I've been working on my resolution not to yell. And beyond not yelling, not to be sarcastic or have an exasperated tone. Yesterday was really tough.
We had a hectic start to the morning and then my sister called. I shouldn't have answered it, but her name didn't show up on the caller ID and I was afraid it was a church member.
Then we were doing reading and Nicholas was being noisy, so I sent him to play upstairs. Reading took forever (Why was she making g sounds?!?! The last g was 6 pages back!) and was exasperating and I was praying so hard for patience. Plus the baby was fussing. And Nick was screaming "Can I come down yet? I WILL BE QUIET!"
So, finish reading, latch on baby, send Katie Grace up to get her brother. She goes up, but never comes back down.
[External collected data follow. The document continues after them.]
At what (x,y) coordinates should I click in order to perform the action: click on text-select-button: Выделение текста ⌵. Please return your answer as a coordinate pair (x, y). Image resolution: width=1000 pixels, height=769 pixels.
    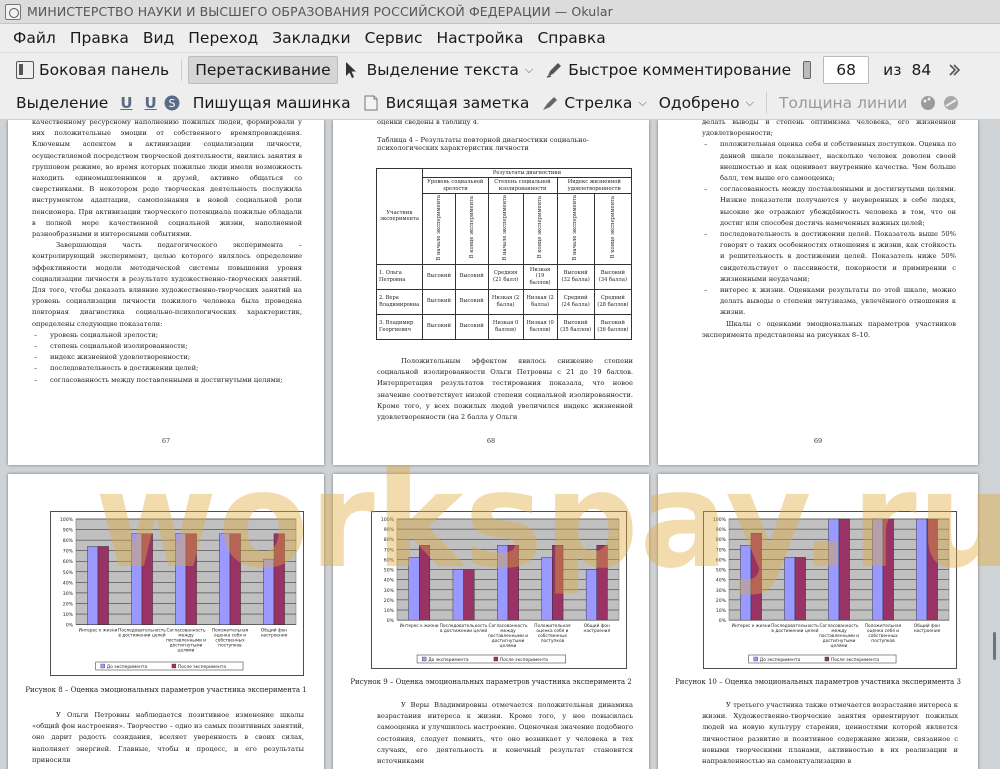
    Looking at the image, I should click on (439, 70).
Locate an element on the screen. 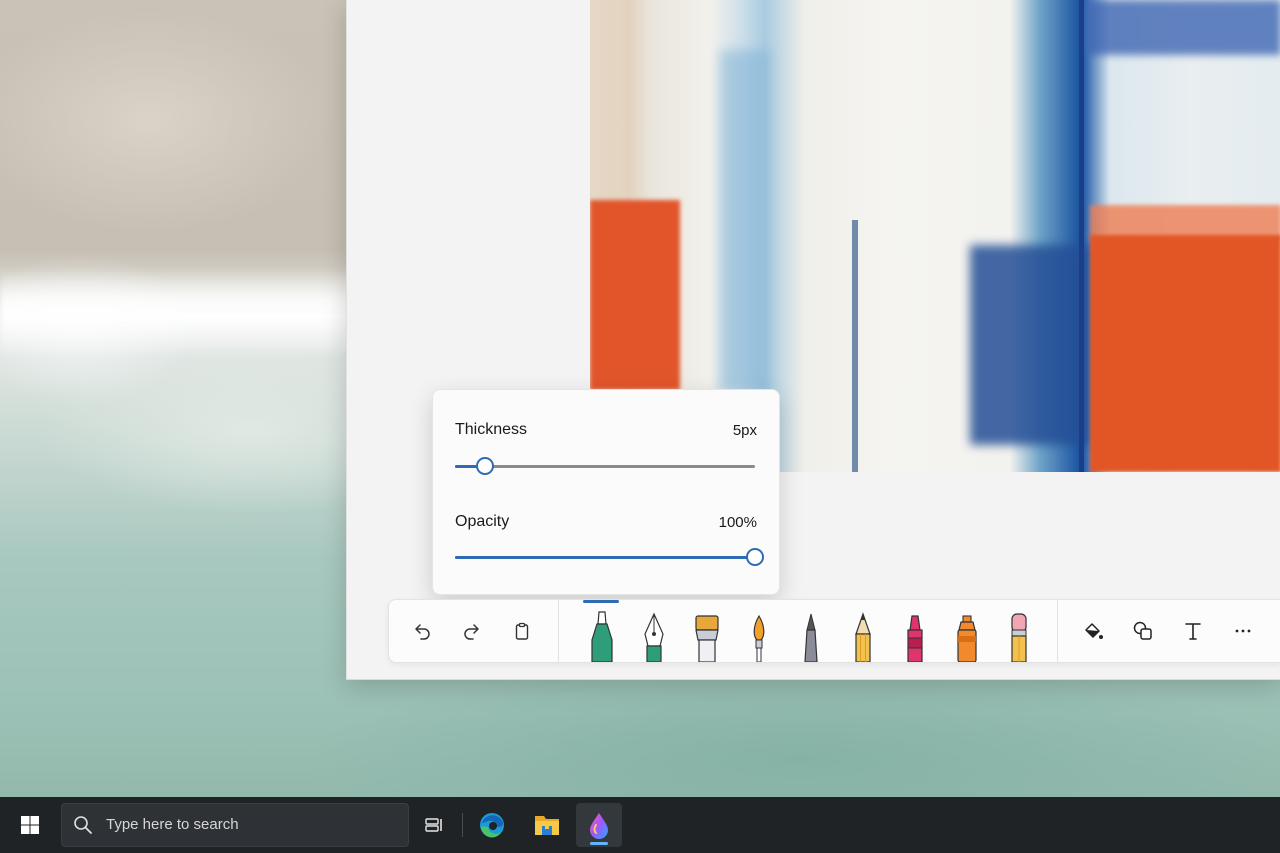 This screenshot has height=853, width=1280. wallpaper-wave-foam is located at coordinates (175, 313).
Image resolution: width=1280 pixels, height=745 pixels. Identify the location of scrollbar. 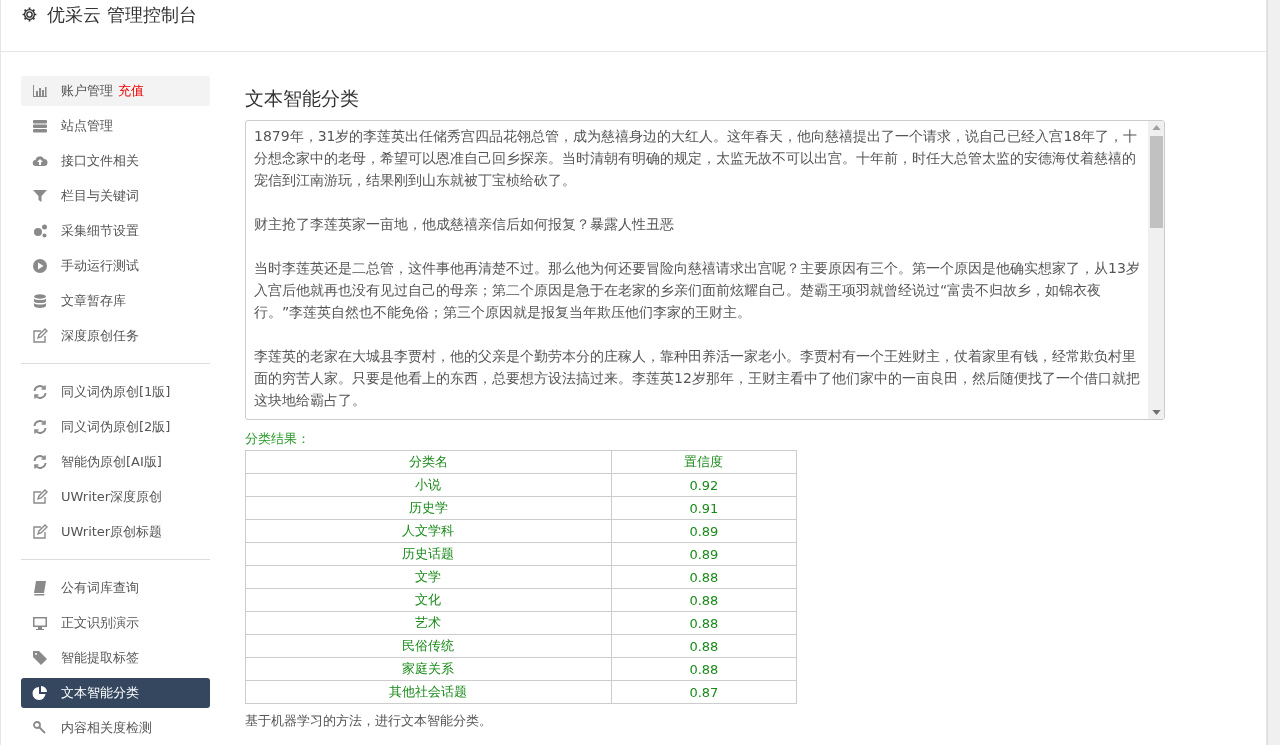
(1156, 270).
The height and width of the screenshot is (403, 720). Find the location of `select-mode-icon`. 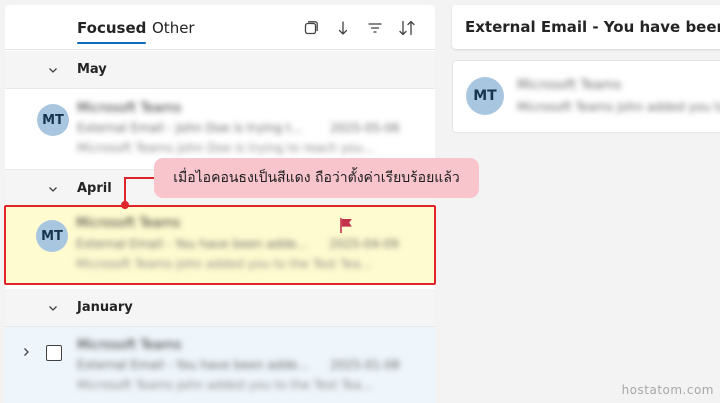

select-mode-icon is located at coordinates (311, 28).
Trying to get fussy teething baby to sleep, but not only are they not coming down, they're banging doors, screaming, chucking stuff around. I'm trying to yell--without waking the baby--"Get back downstairs now, please!" Which honestly, I probably wouldn't have done if they were just being quiet. I would have waited till the baby was good and asleep.
Went upstairs, and Katie Grace had shut herself in a closet and couldn't get out. (When I called DH to tell him what happened, at this point he said, "Wait. You did let her out, right?"

I did.) This is where I really lost it and just screamed. I screamed that seeing as she wasn't a dress, she had absolutely no reason to be in the closet with the door shut. I screamed that she was old enough to do what I asked, especially something as simplistic as 'Tell your little brother he can come downstairs, and then come back down." I screamed that never in my life had I wanted to spank a child more, and it was a horrible thing to scream at a child. I realized I was out of control and sent the boy child down to clean up his blocks and the girl child down to sit on the bottom step, and I took a couple minutes to get myself together and feel generally miserable and the, while walking down the stairs, tripped and fell over a block Nicholas had left there. I hurt my wrist, thumb, back, and tushie. It was probably one of my lowest parenting moments ever, and my back still hurts today. Karma, I guess.